Starting point is 00:19:47 So what's the chances of overrunning the Optane write buffer? So there's three terabytes of Optane write buffer per enclosure. And the odds of overwriting it are nil because the process that sucks the data out of that write buffer runs faster than the process that pushes the data into that write buffer. So we can drain the buffer faster than we can fill it. So how many SSDs are we talking per enclosure? Is it 40? 44. 44 and 12. 44 and 12.
Starting point is 00:20:27 And you're saying that you can actually empty the Optane faster than you can fill it? Yes. Now, emptying the Optane means reading it into something and writing out to a QLC SSD, right? So we now do encryption at rest. Encryption at rest. Okay. And so that means that the migration process means reading data. And so, oh, another trick.
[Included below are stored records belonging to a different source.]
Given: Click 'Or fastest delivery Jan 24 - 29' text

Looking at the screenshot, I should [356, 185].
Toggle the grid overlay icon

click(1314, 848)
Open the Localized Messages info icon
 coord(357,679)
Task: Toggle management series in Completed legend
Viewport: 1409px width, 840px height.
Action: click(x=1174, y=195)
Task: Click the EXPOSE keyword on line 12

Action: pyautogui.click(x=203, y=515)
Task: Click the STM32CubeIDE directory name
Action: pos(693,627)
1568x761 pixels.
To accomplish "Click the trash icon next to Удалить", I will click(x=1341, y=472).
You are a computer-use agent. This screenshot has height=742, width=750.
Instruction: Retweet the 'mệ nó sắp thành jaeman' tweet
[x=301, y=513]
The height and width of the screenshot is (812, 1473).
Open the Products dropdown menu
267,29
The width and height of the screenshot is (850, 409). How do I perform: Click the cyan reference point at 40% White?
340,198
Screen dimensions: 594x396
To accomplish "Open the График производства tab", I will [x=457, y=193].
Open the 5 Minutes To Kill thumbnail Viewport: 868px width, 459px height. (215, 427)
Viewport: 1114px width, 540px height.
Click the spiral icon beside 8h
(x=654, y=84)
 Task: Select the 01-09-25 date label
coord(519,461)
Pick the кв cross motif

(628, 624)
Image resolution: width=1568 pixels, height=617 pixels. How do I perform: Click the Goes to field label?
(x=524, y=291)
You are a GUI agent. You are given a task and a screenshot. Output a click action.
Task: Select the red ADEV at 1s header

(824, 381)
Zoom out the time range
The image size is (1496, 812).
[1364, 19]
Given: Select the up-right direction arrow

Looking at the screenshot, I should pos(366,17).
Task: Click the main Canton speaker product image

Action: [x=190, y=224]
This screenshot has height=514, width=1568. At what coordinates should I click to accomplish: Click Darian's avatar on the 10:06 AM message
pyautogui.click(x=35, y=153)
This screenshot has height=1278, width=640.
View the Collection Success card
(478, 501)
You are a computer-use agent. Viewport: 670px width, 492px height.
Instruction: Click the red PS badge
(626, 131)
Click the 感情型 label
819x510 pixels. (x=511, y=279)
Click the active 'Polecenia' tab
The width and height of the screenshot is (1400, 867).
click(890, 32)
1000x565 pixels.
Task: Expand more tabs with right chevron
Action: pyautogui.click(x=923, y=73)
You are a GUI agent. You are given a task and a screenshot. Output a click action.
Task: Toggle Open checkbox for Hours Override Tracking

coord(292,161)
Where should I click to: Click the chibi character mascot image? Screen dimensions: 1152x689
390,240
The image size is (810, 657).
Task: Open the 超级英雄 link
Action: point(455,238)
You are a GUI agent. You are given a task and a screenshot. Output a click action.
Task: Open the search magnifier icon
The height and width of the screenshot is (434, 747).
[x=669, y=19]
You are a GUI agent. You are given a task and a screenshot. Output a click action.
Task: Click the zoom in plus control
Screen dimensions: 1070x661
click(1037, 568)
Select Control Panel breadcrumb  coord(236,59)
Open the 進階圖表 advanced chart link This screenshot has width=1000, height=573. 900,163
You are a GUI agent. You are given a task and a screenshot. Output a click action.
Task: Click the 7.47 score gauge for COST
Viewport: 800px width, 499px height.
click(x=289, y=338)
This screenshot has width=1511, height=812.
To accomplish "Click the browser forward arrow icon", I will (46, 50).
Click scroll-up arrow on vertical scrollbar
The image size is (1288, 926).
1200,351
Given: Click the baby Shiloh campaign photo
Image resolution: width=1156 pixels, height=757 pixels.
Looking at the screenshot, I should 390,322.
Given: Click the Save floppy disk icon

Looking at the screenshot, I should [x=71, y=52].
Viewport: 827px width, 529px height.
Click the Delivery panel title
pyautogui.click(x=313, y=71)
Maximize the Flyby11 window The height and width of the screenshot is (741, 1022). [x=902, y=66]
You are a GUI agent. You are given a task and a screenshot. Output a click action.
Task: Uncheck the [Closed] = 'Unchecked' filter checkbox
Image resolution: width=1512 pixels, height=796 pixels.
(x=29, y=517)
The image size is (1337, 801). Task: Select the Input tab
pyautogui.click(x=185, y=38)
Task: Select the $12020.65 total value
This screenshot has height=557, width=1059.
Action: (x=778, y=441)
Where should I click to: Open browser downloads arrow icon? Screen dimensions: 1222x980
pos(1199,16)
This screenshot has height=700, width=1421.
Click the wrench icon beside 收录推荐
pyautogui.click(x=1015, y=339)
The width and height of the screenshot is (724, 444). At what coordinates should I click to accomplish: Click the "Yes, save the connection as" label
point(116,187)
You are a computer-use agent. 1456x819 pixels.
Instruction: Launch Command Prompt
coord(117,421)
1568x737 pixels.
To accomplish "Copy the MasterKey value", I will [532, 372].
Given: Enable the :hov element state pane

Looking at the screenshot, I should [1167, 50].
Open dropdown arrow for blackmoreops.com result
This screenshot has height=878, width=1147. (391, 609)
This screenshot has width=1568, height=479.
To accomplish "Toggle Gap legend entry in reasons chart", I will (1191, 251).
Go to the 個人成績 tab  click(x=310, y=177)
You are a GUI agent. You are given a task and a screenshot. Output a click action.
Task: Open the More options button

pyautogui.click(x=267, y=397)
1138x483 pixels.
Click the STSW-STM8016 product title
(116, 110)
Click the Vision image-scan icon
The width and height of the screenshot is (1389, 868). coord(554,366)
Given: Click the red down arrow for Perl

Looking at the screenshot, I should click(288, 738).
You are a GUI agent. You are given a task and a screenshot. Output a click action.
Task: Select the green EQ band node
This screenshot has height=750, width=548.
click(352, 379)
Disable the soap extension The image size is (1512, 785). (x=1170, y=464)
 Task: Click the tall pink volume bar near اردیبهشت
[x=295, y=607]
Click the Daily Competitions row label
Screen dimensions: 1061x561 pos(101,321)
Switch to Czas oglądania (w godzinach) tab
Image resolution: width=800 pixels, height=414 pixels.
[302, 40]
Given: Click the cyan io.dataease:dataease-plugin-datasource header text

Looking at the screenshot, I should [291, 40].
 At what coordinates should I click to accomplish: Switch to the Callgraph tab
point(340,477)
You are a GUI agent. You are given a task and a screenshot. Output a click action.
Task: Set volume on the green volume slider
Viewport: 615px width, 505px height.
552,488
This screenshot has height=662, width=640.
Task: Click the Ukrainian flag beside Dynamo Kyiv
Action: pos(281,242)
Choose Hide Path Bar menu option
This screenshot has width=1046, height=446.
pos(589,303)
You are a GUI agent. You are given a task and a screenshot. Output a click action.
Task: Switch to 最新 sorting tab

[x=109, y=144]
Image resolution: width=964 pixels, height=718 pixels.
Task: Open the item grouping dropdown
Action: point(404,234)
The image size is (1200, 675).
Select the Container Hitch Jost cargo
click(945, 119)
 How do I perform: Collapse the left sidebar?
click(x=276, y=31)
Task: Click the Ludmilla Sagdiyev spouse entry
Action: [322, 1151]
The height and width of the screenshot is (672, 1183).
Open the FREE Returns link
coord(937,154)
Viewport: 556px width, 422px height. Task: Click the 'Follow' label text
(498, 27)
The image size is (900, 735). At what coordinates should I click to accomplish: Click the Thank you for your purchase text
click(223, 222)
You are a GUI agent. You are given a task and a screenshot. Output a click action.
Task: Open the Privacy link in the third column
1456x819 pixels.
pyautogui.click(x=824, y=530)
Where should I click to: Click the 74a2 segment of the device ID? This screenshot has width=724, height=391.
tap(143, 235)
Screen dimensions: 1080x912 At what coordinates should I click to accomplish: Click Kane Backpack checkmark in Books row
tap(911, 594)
Starting point is 00:20:52 So the whole idea in maximizing the endurance of the QLC layer is to minimize how much garbage collection happens, both within the system and within the SSD. So when we write new data to the system, we evaluate its life expectancy. If it's a temp file or getting written to a temp folder or other things, then we say this is going to be ephemeral data. It's not going to last very long. It's hard to do that sort of determination on the fly. It is, but we don't have to be perfect. If we are pretty good at predicting the life expectancy of the data,
Starting point is 00:21:37 and we write erasure coding stripes that contain just data we expect to be ephemeral, come garbage collection time, however percentage we were right, that stripe is going to be empty because that data was ephemeral and it was deleted and overwritten, which means we only have to garbage collect a very small amount of data. And that means that we create less right amplification
Starting point is 00:22:07 on the back end. And of course, the data that we move, we go, oh, you've survived long enough to be garbage collected. Your life expectancy is now in a higher class because you've made it past infant mortality. Yeah. And, you know, a stripe in this kind of world is like, you're saying 146 plus four, right? Or something like that. It may be max, right? It's 36. So in one enclosure, there's 44 SSDs.
Starting point is 00:22:41 So we stripe 36 plus four is 40, which leaves us four SSDs worth of space to rebuild to. And then we rotate the stripes so that, you know, it's distributed RAID. And then as you add enclosures, the stripes get wider. It's even so, 36 of these 128 kilobyte large block sizes time. We write one megabyte. So it's 36 meg let's say to for for a substripe and then there's 40 with the plus four no no on each ssd one front end server writes one writes one meg substripes and we write a one gig deep stripe on each SSD of data with the same life expectancy so that when we garbage collect, we're doing the erase at one gigabyte per SSD because the erase block size in
Starting point is 00:23:38 this QLC flash is 200 megabytes-ish. So we're erasing a multiple of the erase block size and again, reducing the rate amplification inside the SSD. So in theory, let's bring that higher to like standard operating drive replacement. I shouldn't have this very sudden use of, you know, a whole block of SSDs going out because you guys have kind of planned that usage pretty well. for any reason at any time on any system under maintenance. And we will write you a maintenance contract for up to 10 years and we'll write extensions to shorter contracts up to 10 years at a flat rate. Not many storage vendors out there offer 10 years of maintenance at a whack.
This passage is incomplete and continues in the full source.